La joven Emily, aunque se sabía condenada, tuvo las fuerzas para vestirse y sentarse frente al fuego. Comenzó a peinarse, pero sin fuerzas para continuar, cayó en el sofá. Recién entonces dijo: “Charlotte, si llamas a un médico ahora, lo veré”.
Solo dos horas más tarde, la autora de ese libro en el que describió las cumbres borrascosas que rodeaba su hogar –y donde habían sufrido sus personajes ficticios – fallecía Emily, antes de cumplir los 30 años.
Charlotte escribió que ese había sido el momento más oscuro que le había tocado vivir… lo que no es poca cosa viniendo de alguien como ella.
La gentil Anne, reconociendo en sí misma los síntomas y signos que había visto en Emily, pidió ver a un médico, aunque sabía –todos sabían– que su futuro estaba sellado.
Entonces pidió un último deseo: ver el mar. Charlotte y su tía Ellen la llevaron en un carro tirado por una mula, pero primero pasaron por una iglesia. Anne era la más creyente de las tres y pasó horas allí, rezando.
Al día siguiente llegaron a la playa de Scarborough, donde pidió quedarse acostada mirando al mar.
Falleció a las 14 horas, la misma hora a la que Emily había cerrado sus ojos para siempre. Anne, a diferencia de Emily –que había sufrido una angustiante agonía–, lo hizo con una paz sorprendente, convencida que se dirigía hacia una vida mejor.
Emily fue enterrada en la capilla de Haworth mientras, Anne yace en el cementerio de Santa María, en Scarborough.

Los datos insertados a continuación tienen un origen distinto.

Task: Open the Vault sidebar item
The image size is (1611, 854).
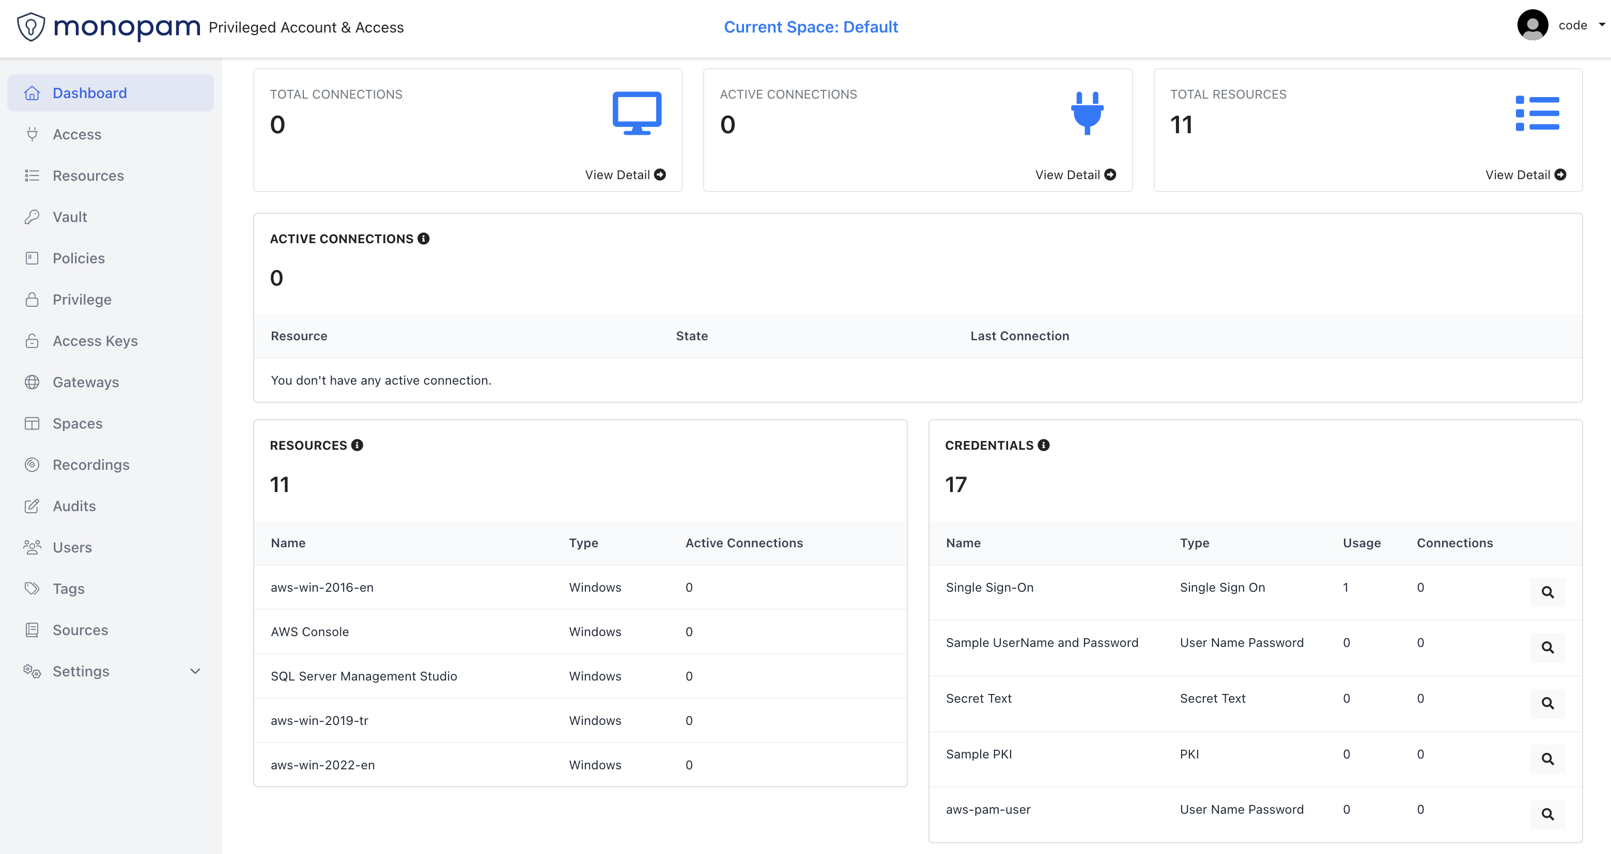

Durante los cinco años siguientes, Charlotte vivió con su padre. En 1854 se casó con Arthur Bell Nicholls, un joven predicador anglicano. El matrimonio apenas duró 9 meses. Se dice que Charlotte falleció de un enfriamiento que agravó su afección pulmonar. El diagnóstico de muerte dice solo: “tisis”.
Sin embargo, durante los primeros meses de embarazo sufrió náuseas y vómitos severos. No toleraba bebidas ni alimentos, a punto tal que un día su marido la encontró arrodillada junto a su cama. Apenas tuvo fuerzas para susurrar: “¿Acaso voy a morir? No nos va a separar, hemos sido muy felices”.
Esa felicidad llegó a su fin el 31 de marzo de 1855, solo tres semanas antes de cumplir 39 años.
¿Acaso Charlotte fue una más de las Brontë que murió de tuberculosis?
Lo más probable es que haya sufrido una hiperémesis gravídica, vómitos incontrolables que, agregados al debilitamiento generalizado, la llevaron a este deterioro final.
“La vida no es un cuento de hadas; si quieres un final feliz, tendrás que escribirlo tú misma”.
Pero ni Charlotte, ni Emily, ni Anne tuvieron tiempo para escribir ese final feliz.